[Problem statement]
All entries below are to be returned in full, exactly as they stand.

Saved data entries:

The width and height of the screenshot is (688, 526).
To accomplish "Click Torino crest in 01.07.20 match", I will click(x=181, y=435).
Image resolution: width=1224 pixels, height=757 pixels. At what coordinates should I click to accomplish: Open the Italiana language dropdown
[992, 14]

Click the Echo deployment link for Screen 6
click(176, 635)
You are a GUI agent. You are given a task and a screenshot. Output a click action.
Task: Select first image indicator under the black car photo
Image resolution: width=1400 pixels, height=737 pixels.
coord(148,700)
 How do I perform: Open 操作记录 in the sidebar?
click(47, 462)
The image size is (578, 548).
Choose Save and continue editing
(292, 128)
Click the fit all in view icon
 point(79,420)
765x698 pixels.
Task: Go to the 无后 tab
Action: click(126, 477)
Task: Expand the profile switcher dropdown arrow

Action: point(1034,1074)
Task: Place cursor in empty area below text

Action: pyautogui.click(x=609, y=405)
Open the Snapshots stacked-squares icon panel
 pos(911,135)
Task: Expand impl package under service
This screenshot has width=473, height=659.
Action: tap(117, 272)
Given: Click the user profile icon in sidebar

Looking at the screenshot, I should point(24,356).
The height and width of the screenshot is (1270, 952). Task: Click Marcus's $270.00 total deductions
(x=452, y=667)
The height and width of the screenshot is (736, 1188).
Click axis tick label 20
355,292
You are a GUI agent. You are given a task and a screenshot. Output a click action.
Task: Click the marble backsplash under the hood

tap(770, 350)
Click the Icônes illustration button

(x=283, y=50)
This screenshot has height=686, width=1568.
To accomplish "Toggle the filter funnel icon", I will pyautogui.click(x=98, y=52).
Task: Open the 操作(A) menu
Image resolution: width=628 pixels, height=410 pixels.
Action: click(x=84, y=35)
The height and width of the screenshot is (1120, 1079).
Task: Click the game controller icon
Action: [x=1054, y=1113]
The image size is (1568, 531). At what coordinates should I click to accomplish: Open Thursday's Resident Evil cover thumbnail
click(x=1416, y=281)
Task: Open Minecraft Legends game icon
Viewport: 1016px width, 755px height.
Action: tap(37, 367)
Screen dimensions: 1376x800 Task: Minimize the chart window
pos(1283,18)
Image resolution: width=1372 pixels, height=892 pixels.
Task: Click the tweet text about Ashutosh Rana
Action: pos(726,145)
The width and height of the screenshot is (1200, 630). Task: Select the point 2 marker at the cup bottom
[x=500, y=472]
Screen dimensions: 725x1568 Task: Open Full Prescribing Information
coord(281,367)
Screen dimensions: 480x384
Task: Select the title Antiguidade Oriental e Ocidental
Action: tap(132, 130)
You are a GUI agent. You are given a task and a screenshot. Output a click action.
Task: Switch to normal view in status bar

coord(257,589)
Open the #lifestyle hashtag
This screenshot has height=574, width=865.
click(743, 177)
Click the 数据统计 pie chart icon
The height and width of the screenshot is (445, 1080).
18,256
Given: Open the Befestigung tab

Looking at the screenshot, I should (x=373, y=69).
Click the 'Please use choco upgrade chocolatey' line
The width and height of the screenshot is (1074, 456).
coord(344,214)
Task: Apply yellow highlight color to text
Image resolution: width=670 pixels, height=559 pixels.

[Task result]
The width and height of the screenshot is (688, 526).
To accomplish "Click Torino crest in 01.07.20 match", I will click(x=181, y=435).
Image resolution: width=1224 pixels, height=757 pixels. At what coordinates should I click to accomplish: Open the Italiana language dropdown
[992, 14]

Click the Echo deployment link for Screen 6
click(176, 635)
You are a GUI agent. You are given a task and a screenshot. Output a click action.
Task: Select first image indicator under the black car photo
Image resolution: width=1400 pixels, height=737 pixels.
coord(148,700)
 How do I perform: Open 操作记录 in the sidebar?
click(47, 462)
The image size is (578, 548).
Choose Save and continue editing
(292, 128)
Click the fit all in view icon
 point(79,420)
765x698 pixels.
Task: Go to the 无后 tab
Action: click(126, 477)
Task: Expand the profile switcher dropdown arrow

Action: point(1034,1074)
Task: Place cursor in empty area below text

Action: pyautogui.click(x=609, y=405)
Open the Snapshots stacked-squares icon panel
 pos(911,135)
Task: Expand impl package under service
This screenshot has width=473, height=659.
Action: tap(117, 272)
Given: Click the user profile icon in sidebar

Looking at the screenshot, I should point(24,356).
The height and width of the screenshot is (1270, 952). Task: Click Marcus's $270.00 total deductions
(x=452, y=667)
The height and width of the screenshot is (736, 1188).
Click axis tick label 20
355,292
You are a GUI agent. You are given a task and a screenshot. Output a click action.
Task: Click the marble backsplash under the hood

tap(770, 350)
Click the Icônes illustration button

(x=283, y=50)
This screenshot has height=686, width=1568.
To accomplish "Toggle the filter funnel icon", I will pyautogui.click(x=98, y=52).
Task: Open the 操作(A) menu
Image resolution: width=628 pixels, height=410 pixels.
Action: click(x=84, y=35)
The height and width of the screenshot is (1120, 1079).
Task: Click the game controller icon
Action: [x=1054, y=1113]
The image size is (1568, 531). At what coordinates should I click to accomplish: Open Thursday's Resident Evil cover thumbnail
click(x=1416, y=281)
Task: Open Minecraft Legends game icon
Viewport: 1016px width, 755px height.
Action: tap(37, 367)
Screen dimensions: 1376x800 Task: Minimize the chart window
pos(1283,18)
Image resolution: width=1372 pixels, height=892 pixels.
Task: Click the tweet text about Ashutosh Rana
Action: pos(726,145)
The width and height of the screenshot is (1200, 630). Task: Select the point 2 marker at the cup bottom
[x=500, y=472]
Screen dimensions: 725x1568 Task: Open Full Prescribing Information
coord(281,367)
Screen dimensions: 480x384
Task: Select the title Antiguidade Oriental e Ocidental
Action: tap(132, 130)
You are a GUI agent. You are given a task and a screenshot. Output a click action.
Task: Switch to normal view in status bar

coord(257,589)
Open the #lifestyle hashtag
This screenshot has height=574, width=865.
click(743, 177)
Click the 数据统计 pie chart icon
The height and width of the screenshot is (445, 1080).
18,256
Given: Open the Befestigung tab

Looking at the screenshot, I should (x=373, y=69).
Click the 'Please use choco upgrade chocolatey' line
The width and height of the screenshot is (1074, 456).
coord(344,214)
Task: Apply yellow highlight color to text
Image resolution: width=670 pixels, height=559 pixels.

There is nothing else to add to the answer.